Il simultaneo crollo degli imperi russo e ottomano indusse, nell’immediato primo dopoguerra, Lenin a stabilire con Atatürk dei rapporti di solidarietà, che seppellissero le antiche rivalità e aprissero a Mosca quello sbocco verso i mari caldi, che Il Trattato di Montreux sarebbe poi intervenuto a disciplinare.
Nell’odierno rimescolamento delle carte, un analogo rapporto, innescato dalla situazione siriana, si è riproposto fra Putin e Erdogan, inducendoli a procedere affiancati (in compagnia anche dell’Iran). Un connubio, quello fra Russia e Turchia, basato su interessi difformi, che compromette l’auspicabile più estesa risistemazione dell’intero continente europeo.
La diversità delle ambizioni dei due congiunti, emersa persino nella questione libica, si è ora manifestata con ancor maggior evidenza nello scatenarsi del conflitto fra Armenia e Azerbaigian in merito al Nagorno Karabakh. Uno dei tanti conflitti irrisolti lasciati da quel ‘divide et impera’ staliniano, che la nuova Russia continua a sfruttare per mantenere una qualche presa sul suo immediato vicinato.
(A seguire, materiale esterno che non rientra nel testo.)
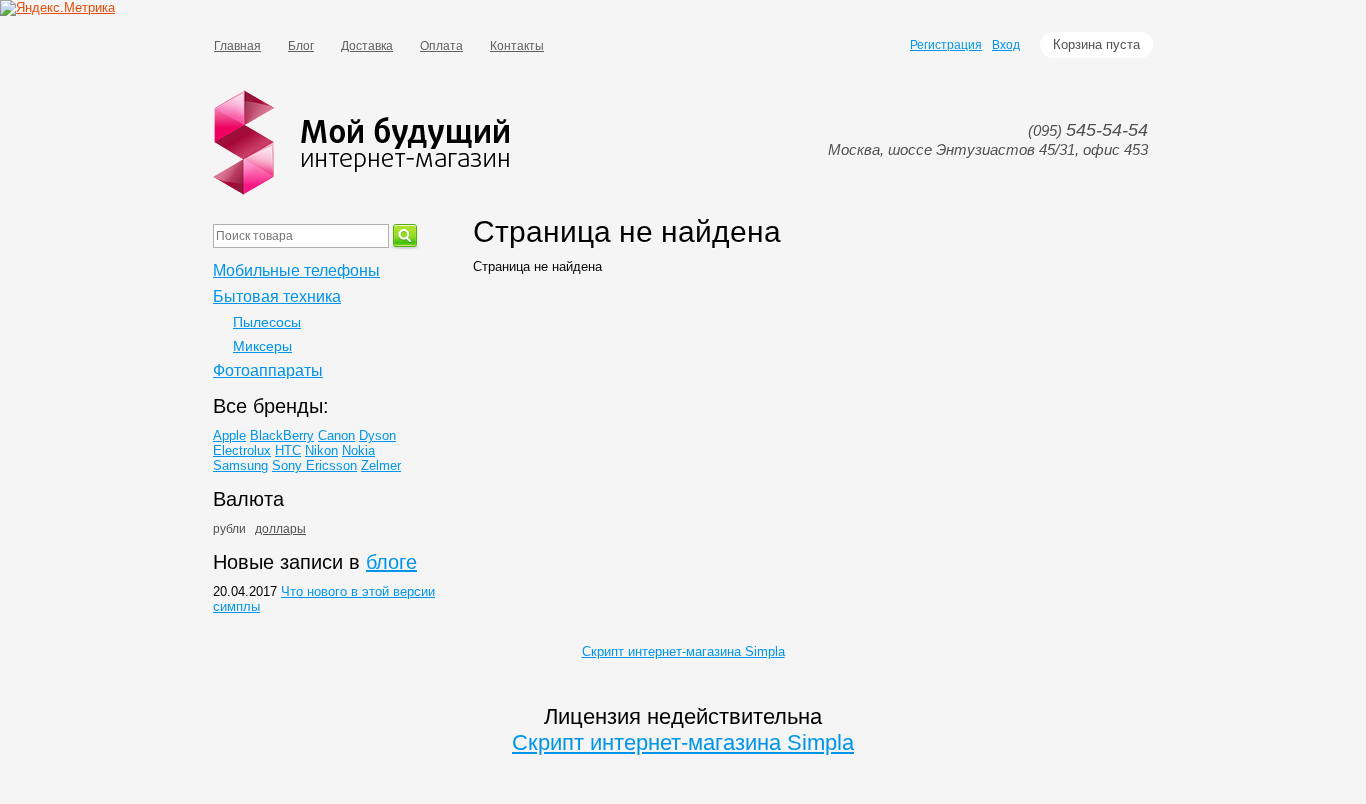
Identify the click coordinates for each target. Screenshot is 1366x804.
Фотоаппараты (268, 370)
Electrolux (242, 450)
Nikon (321, 450)
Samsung (240, 465)
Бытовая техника (277, 296)
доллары (280, 529)
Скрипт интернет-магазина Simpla (683, 651)
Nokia (358, 450)
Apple (229, 435)
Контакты (517, 46)
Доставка (367, 46)
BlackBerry (282, 435)
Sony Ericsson (314, 465)
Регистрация (946, 45)
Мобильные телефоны (296, 270)
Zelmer (381, 465)
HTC (288, 450)
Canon (336, 435)
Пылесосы (267, 322)
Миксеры (262, 346)
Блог (301, 46)
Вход (1006, 45)
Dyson (377, 435)
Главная (237, 46)
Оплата (441, 46)
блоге (391, 562)
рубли (229, 529)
Indispensabile, palesemente, rimane la revisione territoriale dell’intera regione caucasica, rimasta in sospeso dal disintegrarsi dell’Unione sovietica, e che l’OSCE ha potuto soltanto ‘congelare’. Non diversamente dall’Abkhazia e dall’Ossezia Meridionale in Georgia, il Nagorno Karabakh è un’enclave armena in territorio azero, corrispondente a quella azera del Nakichevan all’opposto confine armeno.
Un mosaico di etnie, troppo a lungo sepolte nelle carte strategiche, che la comunità internazionale non ha voluto ricomporre con la necessaria determinazione. Il ‘gruppo di Minsk’, istituito dall’OSCE fra Russia, Stati Uniti e Francia, si trascina da anni; l’accordo impostato dall’ONU nel 2009 per la normalizzazione dei rapporti fra Ankara e Erevan non ha avuto alcun seguito. A dimostrazione della generale rassegnazione al protratto ostruzionismo di Mosca.
Territorialmente e politicamente isolata, priva di materie prime e di alleati, l’Armenia cristiana non dispone che del puntello di una base militare russa al confine con la Turchia. Gonfio di idrocarburi, l’Azerbaigian, turcofono, ritiene di poter avvalersi del sostegno dell’aspirante nuovo Sultano ad Ankara. L’Europa e la NATO non possono che star a guardare: fra moglie e marito…
Un intreccio di aspirazioni contrastanti che lacerano l’antica terra del Vello d’Oro, fra il Mar Nero e il Caspio, agli estremi confini orientali di un continente che, per la contrapposta ostinazione della strana coppia formatasi fra Russia e Turchia, tarda a ricomporsi. Compromettendo le stesse prospettive di stabilizzazione nell’intero Mediterraneo orientale.